| Work instructions |
Transcribe all of the records, leaving out any pictures.

(Beginning of Available data)

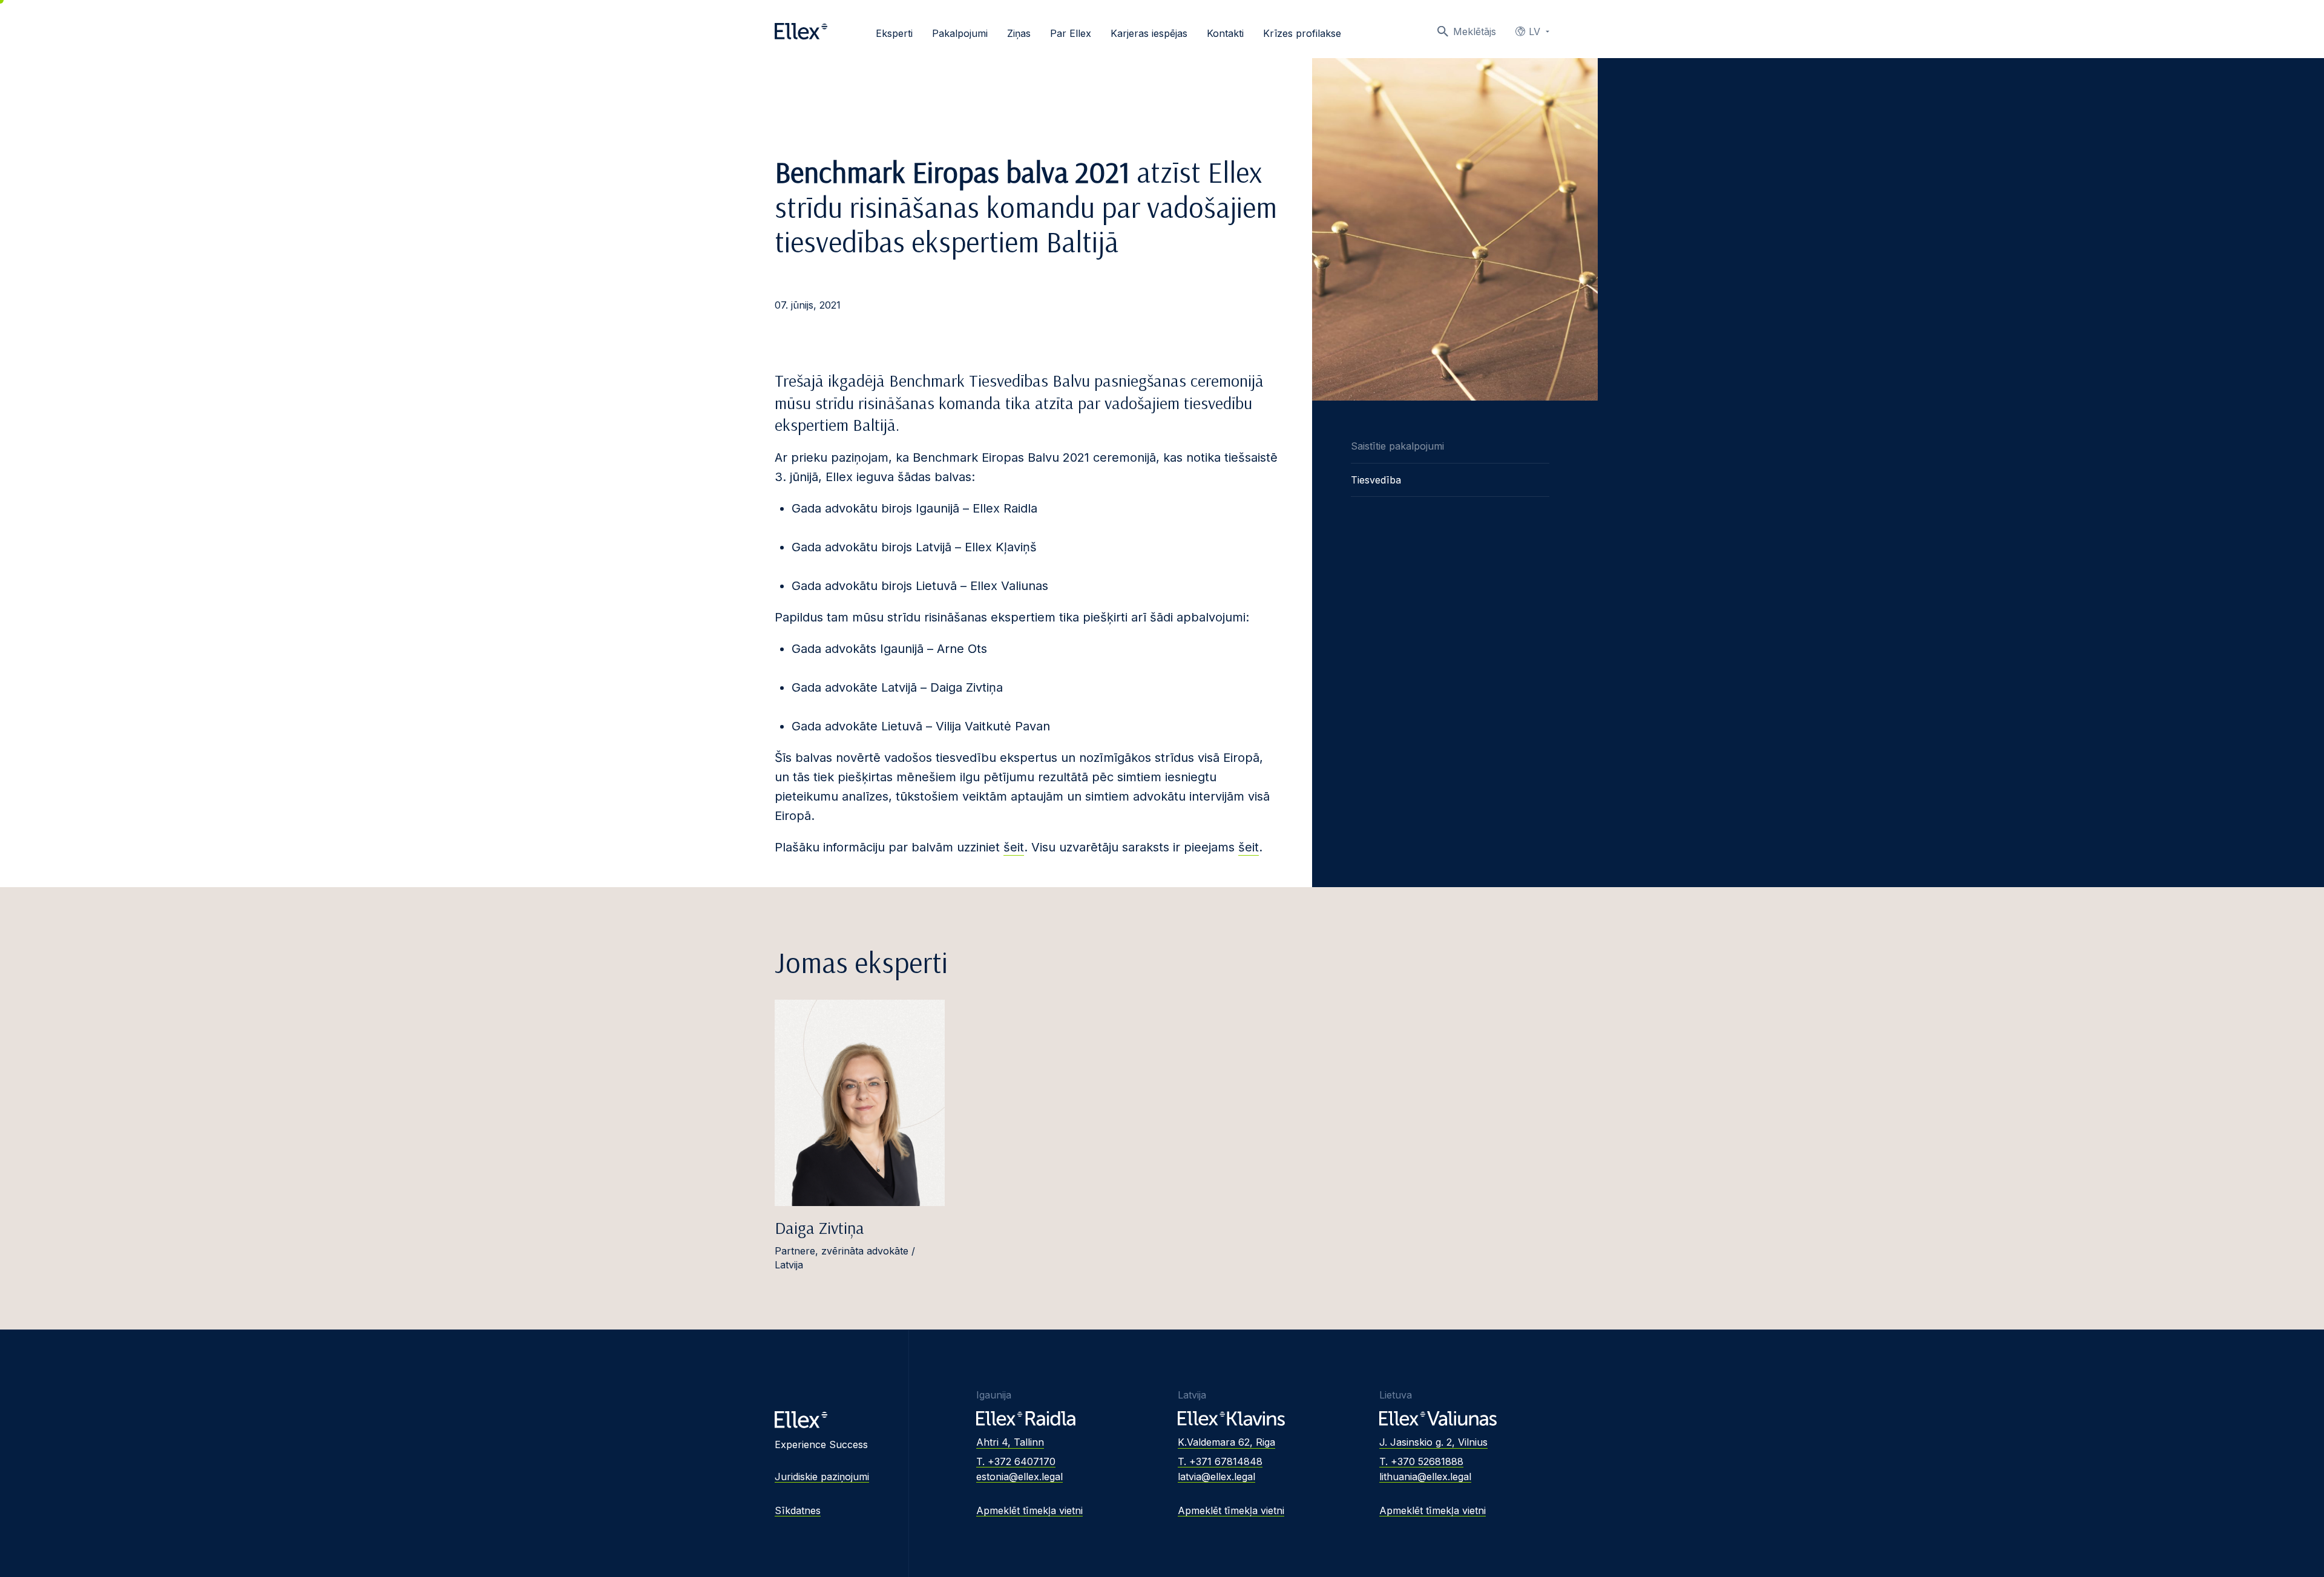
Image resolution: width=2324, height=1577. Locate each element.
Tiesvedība (1376, 480)
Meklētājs (1474, 31)
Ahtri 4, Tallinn (1010, 1442)
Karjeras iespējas (1149, 33)
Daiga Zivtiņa (819, 1227)
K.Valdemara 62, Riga (1226, 1442)
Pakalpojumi (960, 33)
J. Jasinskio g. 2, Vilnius (1433, 1442)
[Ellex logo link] (801, 31)
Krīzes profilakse (1302, 33)
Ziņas (1019, 33)
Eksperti (894, 33)
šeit (1013, 847)
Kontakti (1225, 33)
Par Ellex (1070, 33)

(End of Available data)

| Problem solution |
Image resolution: width=2324, height=1577. Locate each element.
Tiesvedība (1376, 480)
Meklētājs (1474, 31)
Ahtri 4, Tallinn (1010, 1442)
Karjeras iespējas (1149, 33)
Daiga Zivtiņa (819, 1227)
K.Valdemara 62, Riga (1226, 1442)
Pakalpojumi (960, 33)
J. Jasinskio g. 2, Vilnius (1433, 1442)
[Ellex logo link] (801, 31)
Krīzes profilakse (1302, 33)
Ziņas (1019, 33)
Eksperti (894, 33)
šeit (1013, 847)
Kontakti (1225, 33)
Par Ellex (1070, 33)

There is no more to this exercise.